海藻酸鈉復合工程化軟骨細胞對兔佐劑性關節炎關節滑膜轉錄因子RORγt mRNA、 Foxp3 mRNA表達的影響

易偉 張旭東，2 蔣雯雯 韋登明

(1寧波大學醫學院病理學系，浙江 寧波 315211;2湖北醫藥學院實驗動物中心)
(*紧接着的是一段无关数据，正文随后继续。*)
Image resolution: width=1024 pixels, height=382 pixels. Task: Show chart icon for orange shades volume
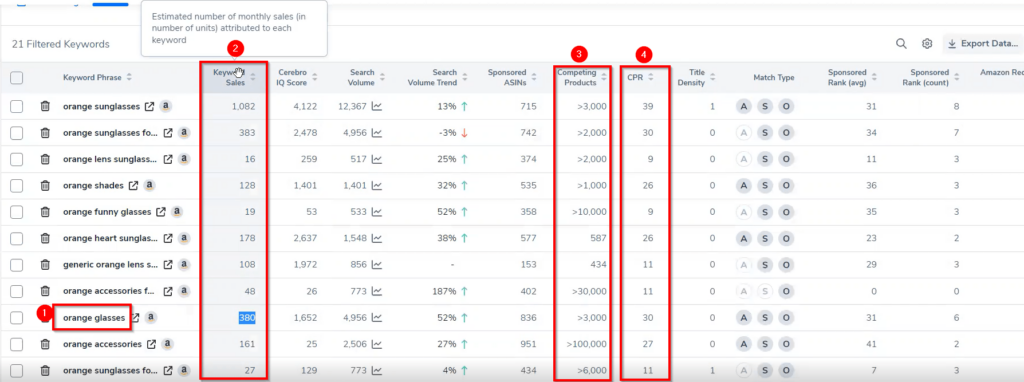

類風濕關節炎(RA)是一種常見病和多發病，但其發病機制仍然不是十分清楚。近年來研究表明RA的發生與輔助性T細胞17型/調節性T細胞(Th17/Treg)的失衡有關〔1，2〕。維甲酸相關核孤受體(ROR)γt mRNA通過調控Th17細胞，增加其分泌白細胞介素(IL)-17、IL-6、腫瘤壞死因子(TNF)-α等多種細胞因子的水平而加重炎癥反應。Treg細胞是一類CD4+T細胞亞群，受轉錄因子叉頭蛋白(Fox)p3 mRNA調控，Treg可通過分泌抑炎因子(IL-10、TGF-β、IL-35等)來抑制免疫應答和炎性反應〔3〕。前期研究表明海藻酸鈉復合工程化軟骨細胞可修復兔佐劑性關節炎軟骨缺損，并且有明顯的抗炎作用，但其抗炎作用不是十分清楚〔4〕。而海藻酸鈉復合工程化軟骨細胞對于RORγt mRNA、Foxp3 mRNA的影響未見報道。本文旨在探討海藻酸鈉復合工程化軟骨細胞調節RORγt mRNA、Foxp3 mRNA水平抗兔佐劑性關節炎的機制。

1 實驗材料

1.1實驗動物 從浙江省余姚泗門鎮建飛實驗兔養殖場〔許可格證號：SCXK(浙)2012-0050〕購入40只新西蘭兔(清潔級，二月齡，體重2～3 kg，雄性)。適應性飼養1 w后，隨機分為對照組(A組)，模型組(B組)，細胞治療組(C組)，支架治療組(D組)，支架復合細胞組(E組)各8只。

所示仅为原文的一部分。